Sunlight photocoagulator with heliostate

Fig. 2.7
A photo of a square-shaped device on a stand with wires running out from the right. On its left is a cylindrical, cone-shaped eyepiece. A small door at the center of the device is open and exposes the structures and connections inside.

Beck arc photocoagulator

Fig. 2.8
A photo of a man with the device. He directs the lens to a rabbit's left eye, which is put in a small box with just the head out. The box is between the optical system and the display unit.

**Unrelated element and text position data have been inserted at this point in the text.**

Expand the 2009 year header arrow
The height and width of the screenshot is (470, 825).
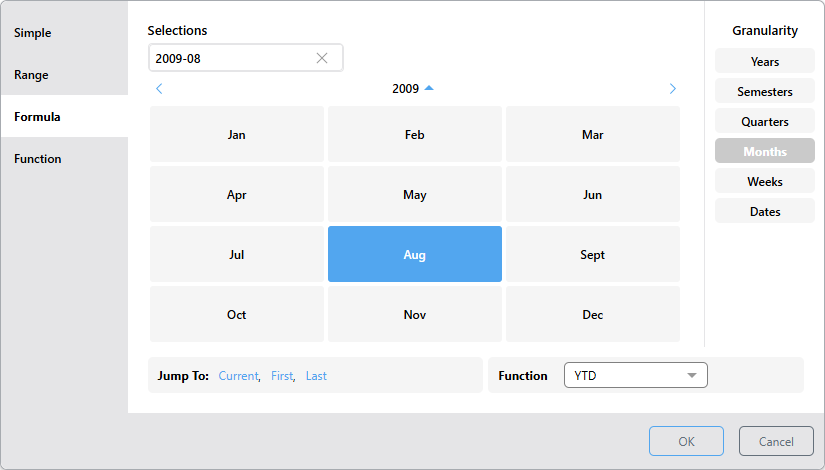[x=429, y=88]
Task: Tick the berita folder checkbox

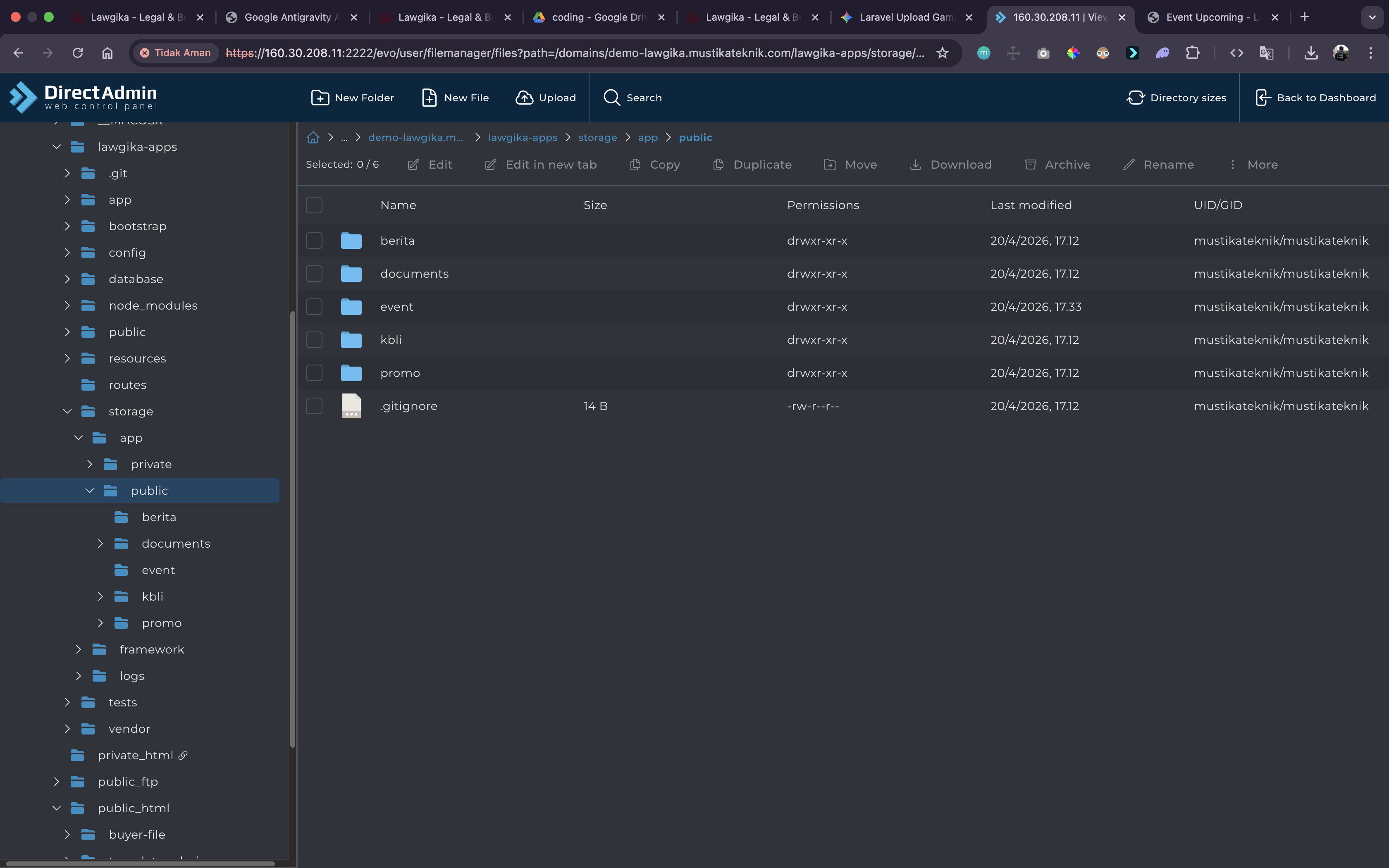Action: click(x=314, y=241)
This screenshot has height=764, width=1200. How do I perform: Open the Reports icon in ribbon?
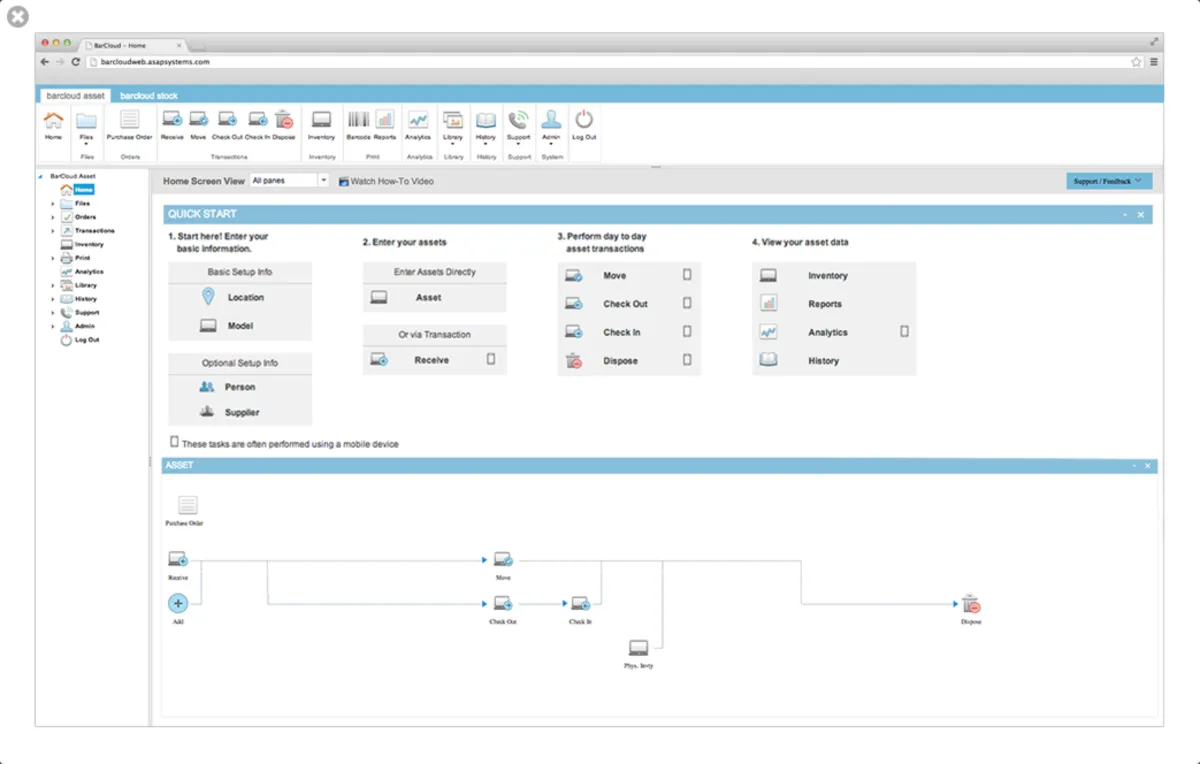click(385, 122)
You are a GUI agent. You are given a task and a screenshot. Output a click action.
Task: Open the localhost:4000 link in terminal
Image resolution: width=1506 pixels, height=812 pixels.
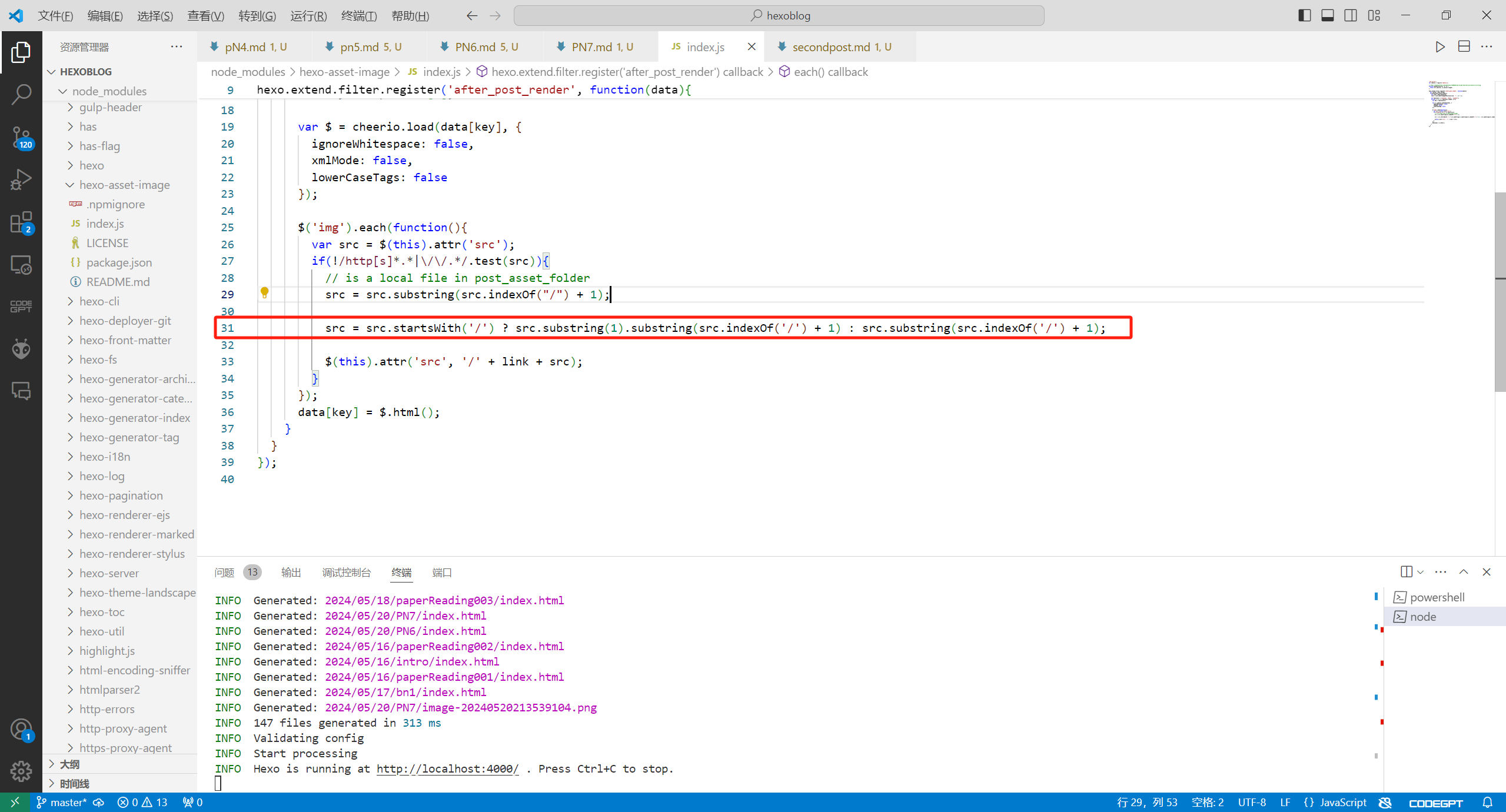click(x=447, y=769)
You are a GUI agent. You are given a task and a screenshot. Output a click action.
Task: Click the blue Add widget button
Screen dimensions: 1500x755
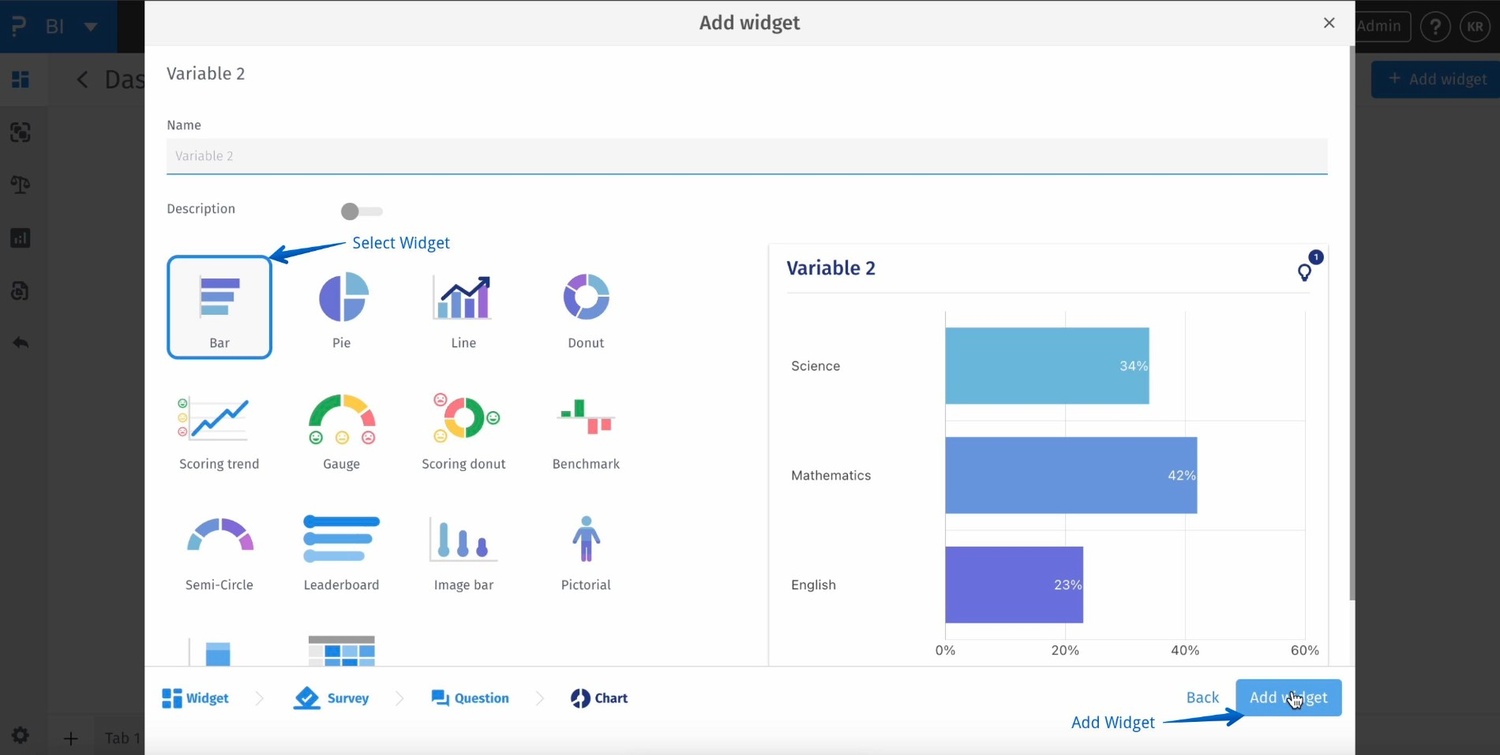tap(1288, 698)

Zeiss photocoagulator with xenon arc

He was also first to treat diabetic retinopathy with light coagulation between 1955 and 1959, but results were disappointing [30]. In 1964, Schott from Essen in Germany reported the convincing and positive results of treating 58 patients. He advocated the treatment in advanced background and early proliferative phase retinopathies. He proposed the number of up to 200 individual coagulations within 2–3 sessions. This gave the origin to panretinal coagulation [31]. In 1968, Meyer-Schwickerath and Schott, proposed that the signs and symptoms of diabetic retinopathy can be reversed if treatment if performed in the early stages and that photocoagulation in the early stages can prevent the late complications of proliferation, hemorrhage, and retinal detachment [30].

José Morón Salas (1918–2000)

What is much less-known that before Meyer-Schwickerath, Spanish ophthalmologist José Morón Salas (1918–2000) conducted similar experiments [32, 33]. In fact, he was the author of the first known experience of therapeutic photocoagulation of retina, because he had previously used a similar technique in rabbit and human eyes in 1945 and 1946. These studies were described in his doctoral dissertation, which was defended in 1946, almost three years before Meyer-Schwickerath. He wrote: “(…) scars produced by sunlight are very variable in intensity, depending on the stational variations, amount of sunlight, moment of the day, atmospheric changes, ophthalmoscopy lens position, (…) pupil size, refractive status of the patient, media transparency, retinal pigmentation, gaze direction, (…)” [34]. Interestingly, Morón did not publish his results until 1950, when after reading the Meyer-Schwickerath´s reports he decided to share his experiences [35]. Due to the limitations derived from the sunlight variations, he searched for a different light source. All trials with lamps with filament were negative, and he tried with an arc lamp up to 15 amperes. In 1946, he practiced the procedure with an intense white light in four patients with retinal detachment. After pharmacological mydriasis, the patient kept his gaze in the same direction that of the light, Moron placed the voltaic arc in the place of the observer. The exposition time was 5 min. The results were unsatisfactory, the fixation was not good enough and patients complained with heating. Later, he tried the same procedure in two patients with retinal tear without retinal detachment, and the final lesion was not strong enough to close a retinal tear. Morón postulated that ideal conditions to treat a retinal tear with light photocoagulation, include the attached retina, not peripheral tear, dark fundus, clean ocular media, emmetropia and good mydriasis. He noted also that he had never treated a case with such a favorable condition, and remarked that Meyer-Schwickerath was luckier or more perseverant than him, getting what he was looking for, and resolving three retinal detachment cases with that technique. Interestingly, Meyer-Schwickerath mentioned in his first articles Morón as one of the precursors in the idea of photocoagulation [29] (Fig. 2.9).

Fig. 2.9
A photograph. 3 men stand and smile for the camera, with their arms interlocked. They are in formal suits, and the one in the center holds a folded sheet of paper in his right hand.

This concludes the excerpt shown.